» **Work instruction**
Counting the line with "Task: Click the color" as the last one, copy out the lines of the data exactly from the first onward.

» **Data shown**
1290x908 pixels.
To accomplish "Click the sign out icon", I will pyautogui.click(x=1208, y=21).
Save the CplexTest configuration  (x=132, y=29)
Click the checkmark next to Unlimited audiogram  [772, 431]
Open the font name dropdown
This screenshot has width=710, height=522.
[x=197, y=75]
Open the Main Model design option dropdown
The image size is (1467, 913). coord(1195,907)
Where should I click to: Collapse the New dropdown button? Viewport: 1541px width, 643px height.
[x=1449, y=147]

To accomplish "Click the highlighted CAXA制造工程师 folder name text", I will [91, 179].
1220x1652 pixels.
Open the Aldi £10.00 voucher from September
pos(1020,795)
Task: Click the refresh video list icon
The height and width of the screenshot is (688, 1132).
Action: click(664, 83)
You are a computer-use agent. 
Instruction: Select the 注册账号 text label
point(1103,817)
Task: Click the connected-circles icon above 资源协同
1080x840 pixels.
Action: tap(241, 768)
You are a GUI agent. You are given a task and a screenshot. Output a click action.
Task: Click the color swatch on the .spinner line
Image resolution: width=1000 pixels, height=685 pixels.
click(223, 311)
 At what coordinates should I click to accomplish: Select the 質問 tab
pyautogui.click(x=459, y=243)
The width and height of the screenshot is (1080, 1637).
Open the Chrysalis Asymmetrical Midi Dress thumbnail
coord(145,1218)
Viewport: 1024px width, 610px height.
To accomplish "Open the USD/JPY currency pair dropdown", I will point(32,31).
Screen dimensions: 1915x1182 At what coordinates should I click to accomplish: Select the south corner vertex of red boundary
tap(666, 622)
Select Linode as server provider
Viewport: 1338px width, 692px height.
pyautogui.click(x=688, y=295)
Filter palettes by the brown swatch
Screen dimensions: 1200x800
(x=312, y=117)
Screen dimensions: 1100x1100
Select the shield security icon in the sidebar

» **Exercise solution**
1290x908 pixels.
To accomplish "Click the sign out icon", I will pyautogui.click(x=1208, y=21).
Save the CplexTest configuration  (x=132, y=29)
Click the checkmark next to Unlimited audiogram  [772, 431]
Open the font name dropdown
This screenshot has width=710, height=522.
[x=197, y=75]
Open the Main Model design option dropdown
The image size is (1467, 913). coord(1195,907)
Where should I click to: Collapse the New dropdown button? Viewport: 1541px width, 643px height.
[x=1449, y=147]

To accomplish "Click the highlighted CAXA制造工程师 folder name text", I will [91, 179].
1220x1652 pixels.
Open the Aldi £10.00 voucher from September
pos(1020,795)
Task: Click the refresh video list icon
The height and width of the screenshot is (688, 1132).
Action: click(664, 83)
You are a computer-use agent. 
Instruction: Select the 注册账号 text label
point(1103,817)
Task: Click the connected-circles icon above 资源协同
1080x840 pixels.
Action: tap(241, 768)
You are a GUI agent. You are given a task and a screenshot. Output a click action.
Task: Click the color swatch on the .spinner line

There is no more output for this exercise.